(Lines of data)
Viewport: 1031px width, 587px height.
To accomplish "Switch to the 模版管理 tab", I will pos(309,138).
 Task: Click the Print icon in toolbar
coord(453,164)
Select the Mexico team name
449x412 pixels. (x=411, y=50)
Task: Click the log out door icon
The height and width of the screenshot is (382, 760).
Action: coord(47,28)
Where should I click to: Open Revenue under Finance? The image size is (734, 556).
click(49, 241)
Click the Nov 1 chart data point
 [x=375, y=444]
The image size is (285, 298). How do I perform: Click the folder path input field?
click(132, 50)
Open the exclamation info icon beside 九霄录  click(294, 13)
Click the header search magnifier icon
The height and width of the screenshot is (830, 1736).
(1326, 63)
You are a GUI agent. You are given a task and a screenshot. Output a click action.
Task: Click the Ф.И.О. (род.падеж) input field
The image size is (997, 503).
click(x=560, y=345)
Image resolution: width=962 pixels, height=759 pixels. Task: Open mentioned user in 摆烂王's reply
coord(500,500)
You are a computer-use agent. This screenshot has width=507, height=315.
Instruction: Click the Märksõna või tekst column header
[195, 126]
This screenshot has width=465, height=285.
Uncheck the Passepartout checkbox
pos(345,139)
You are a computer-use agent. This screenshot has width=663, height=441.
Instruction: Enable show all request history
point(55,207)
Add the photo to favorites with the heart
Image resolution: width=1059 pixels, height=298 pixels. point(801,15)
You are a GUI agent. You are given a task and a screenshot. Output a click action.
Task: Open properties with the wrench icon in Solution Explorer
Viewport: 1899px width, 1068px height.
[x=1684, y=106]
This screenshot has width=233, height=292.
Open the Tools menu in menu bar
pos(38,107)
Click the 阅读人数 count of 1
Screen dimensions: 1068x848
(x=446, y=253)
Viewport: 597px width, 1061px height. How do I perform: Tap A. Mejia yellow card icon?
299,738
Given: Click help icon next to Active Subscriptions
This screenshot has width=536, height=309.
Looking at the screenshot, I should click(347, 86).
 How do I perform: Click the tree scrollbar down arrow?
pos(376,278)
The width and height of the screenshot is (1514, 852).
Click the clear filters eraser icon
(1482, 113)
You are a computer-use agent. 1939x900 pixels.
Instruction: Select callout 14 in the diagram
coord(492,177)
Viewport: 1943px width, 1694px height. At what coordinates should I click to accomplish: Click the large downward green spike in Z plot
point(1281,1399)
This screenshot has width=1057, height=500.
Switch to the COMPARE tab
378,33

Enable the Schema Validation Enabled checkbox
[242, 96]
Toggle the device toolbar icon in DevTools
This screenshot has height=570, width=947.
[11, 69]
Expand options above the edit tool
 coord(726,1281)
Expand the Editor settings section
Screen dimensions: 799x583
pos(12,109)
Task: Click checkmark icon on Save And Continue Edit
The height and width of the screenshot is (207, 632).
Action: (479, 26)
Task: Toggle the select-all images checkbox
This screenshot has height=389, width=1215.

• **Aim**
Lay out the items above as a Markdown table with the columns Row and Line. Number the rows in order, give one line of the items per row, and leave out blank lines.

• **Exercise solution**
| Row | Line |
|---|---|
| 1 | Viewport: 1031px width, 587px height. |
| 2 | To accomplish "Switch to the 模版管理 tab", I will pos(309,138). |
| 3 |  Task: Click the Print icon in toolbar |
| 4 | coord(453,164) |
| 5 | Select the Mexico team name |
| 6 | 449x412 pixels. (x=411, y=50) |
| 7 | Task: Click the log out door icon |
| 8 | The height and width of the screenshot is (382, 760). |
| 9 | Action: coord(47,28) |
| 10 | Where should I click to: Open Revenue under Finance? The image size is (734, 556). |
| 11 | click(49, 241) |
| 12 | Click the Nov 1 chart data point |
| 13 |  [x=375, y=444] |
| 14 | The image size is (285, 298). How do I perform: Click the folder path input field? |
| 15 | click(132, 50) |
| 16 | Open the exclamation info icon beside 九霄录  click(294, 13) |
| 17 | Click the header search magnifier icon |
| 18 | The height and width of the screenshot is (830, 1736). |
| 19 | (1326, 63) |
| 20 | You are a GUI agent. You are given a task and a screenshot. Output a click action. |
| 21 | Task: Click the Ф.И.О. (род.падеж) input field |
| 22 | The image size is (997, 503). |
| 23 | click(x=560, y=345) |
| 24 | Image resolution: width=962 pixels, height=759 pixels. Task: Open mentioned user in 摆烂王's reply |
| 25 | coord(500,500) |
| 26 | You are a computer-use agent. This screenshot has width=507, height=315. |
| 27 | Instruction: Click the Märksõna või tekst column header |
| 28 | [195, 126] |
| 29 | This screenshot has width=465, height=285. |
| 30 | Uncheck the Passepartout checkbox |
| 31 | pos(345,139) |
| 32 | You are a computer-use agent. This screenshot has width=663, height=441. |
| 33 | Instruction: Enable show all request history |
| 34 | point(55,207) |
| 35 | Add the photo to favorites with the heart |
| 36 | Image resolution: width=1059 pixels, height=298 pixels. point(801,15) |
| 37 | You are a GUI agent. You are given a task and a screenshot. Output a click action. |
| 38 | Task: Open properties with the wrench icon in Solution Explorer |
| 39 | Viewport: 1899px width, 1068px height. |
| 40 | [x=1684, y=106] |
| 41 | This screenshot has width=233, height=292. |
| 42 | Open the Tools menu in menu bar |
| 43 | pos(38,107) |
| 44 | Click the 阅读人数 count of 1 |
| 45 | Screen dimensions: 1068x848 |
| 46 | (x=446, y=253) |
| 47 | Viewport: 597px width, 1061px height. How do I perform: Tap A. Mejia yellow card icon? |
| 48 | 299,738 |
| 49 | Given: Click help icon next to Active Subscriptions |
| 50 | This screenshot has width=536, height=309. |
| 51 | Looking at the screenshot, I should click(347, 86). |
| 52 |  How do I perform: Click the tree scrollbar down arrow? |
| 53 | pos(376,278) |
| 54 | The width and height of the screenshot is (1514, 852). |
| 55 | Click the clear filters eraser icon |
| 56 | (1482, 113) |
| 57 | You are a computer-use agent. 1939x900 pixels. |
| 58 | Instruction: Select callout 14 in the diagram |
| 59 | coord(492,177) |
| 60 | Viewport: 1943px width, 1694px height. At what coordinates should I click to accomplish: Click the large downward green spike in Z plot |
| 61 | point(1281,1399) |
| 62 | This screenshot has width=1057, height=500. |
| 63 | Switch to the COMPARE tab |
| 64 | 378,33 |
| 65 | Enable the Schema Validation Enabled checkbox |
| 66 | [242, 96] |
| 67 | Toggle the device toolbar icon in DevTools |
| 68 | This screenshot has height=570, width=947. |
| 69 | [11, 69] |
| 70 | Expand options above the edit tool |
| 71 |  coord(726,1281) |
| 72 | Expand the Editor settings section |
| 73 | Screen dimensions: 799x583 |
| 74 | pos(12,109) |
| 75 | Task: Click checkmark icon on Save And Continue Edit |
| 76 | The height and width of the screenshot is (207, 632). |
| 77 | Action: (479, 26) |
| 78 | Task: Toggle the select-all images checkbox |
| 79 | This screenshot has height=389, width=1215. |